Ли подошла к бассейну, соскользнула в воду и поплыла, ударяя по воде короткими гребками и высоко выставляя над поверхностью голову, словно несла на ней невидимый поднос.
На другой стороне Лео сгреб пятерней низ своих плавок и кричал в мобильный телефон:
— Мне нет никакого дела! На хрен сдалось! Можешь задуть самому себе! Именно! Самому себе! Говори по-английски, говнюк! Да хоть затрахайся. И засади своей сестре и своей мамочке. То, что слышишь, вотр мер, засранец! Что? Нет уж, маши в собственное спидоносное очко! Эй, Джон, как будет по-французски: «Чтоб твоей дочери бешеные ослы в манду нассали»?
— Э-э… Ле потаж дю жур э роньон, мон брав.

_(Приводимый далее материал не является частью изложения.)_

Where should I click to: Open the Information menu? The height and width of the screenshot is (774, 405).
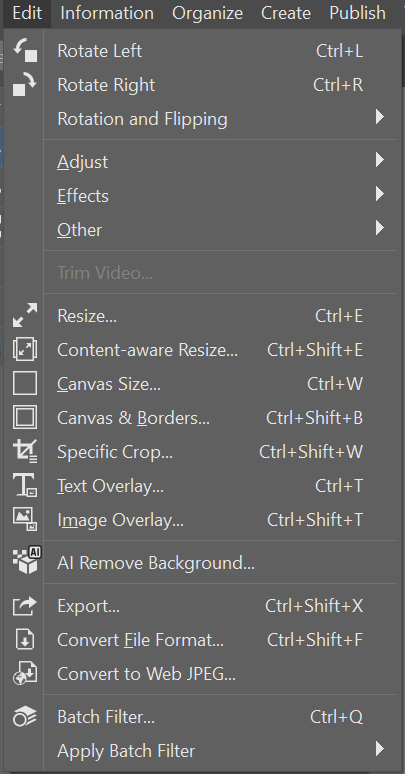pos(107,13)
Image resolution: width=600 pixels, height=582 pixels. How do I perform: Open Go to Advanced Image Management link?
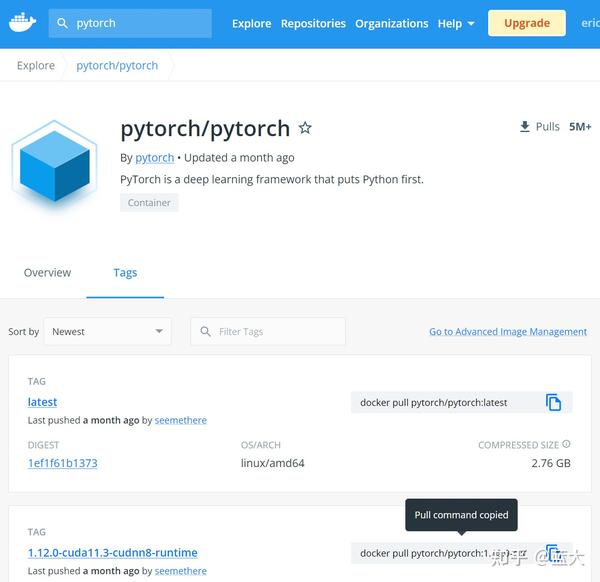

— Не бросай трубку, говнюк. Как тебе понравится вот это: ле потаж дю жур э засранный роньон, мон брав. Ба! Мне кажется, он заплакал. — Лео швырнул телефон. — Что за страна! Долбаная страна. Сыр здесь воняет, как манда, а манда благоухает розами.
Телефон зазвонил опять.
— Да, Морис. Нет, страна долбаная. Их сыр пахнет мандой, а манда благоухает розами. Да, только что это понял. Как там с моими деньгами?
Джон наблюдал, как показывалась над водой и исчезала аккуратная промежность плывшей по-лягушачьи Ли. Остальная ее почта осталась разбросанной рядом со стулом. Он взял листок разлинованной школьной бумаги.
«Дорогая мисс Монтана, я вас люблю. Я видела все, что вы сыграли. Наверное, вы получаете много подобных писем, но я в самом деле хочу походить на вас. Мне семнадцать лет, и сейчас я лежу в больнице. У меня рак и выпали все волосы. Я попросила себе парик, такой, как ваша прическа. Я чувствую, как вы сражаетесь с моей опухолью. Уже поздно, завтра у меня повторная операция. Знаю, все будет хорошо, потому что вы со мной. Я вас люблю и чувствую, что вы меня тоже любите».
Подписано «Сьюзен».
Ниже другой рукой проставлены буквы ОФ и начертана птичка.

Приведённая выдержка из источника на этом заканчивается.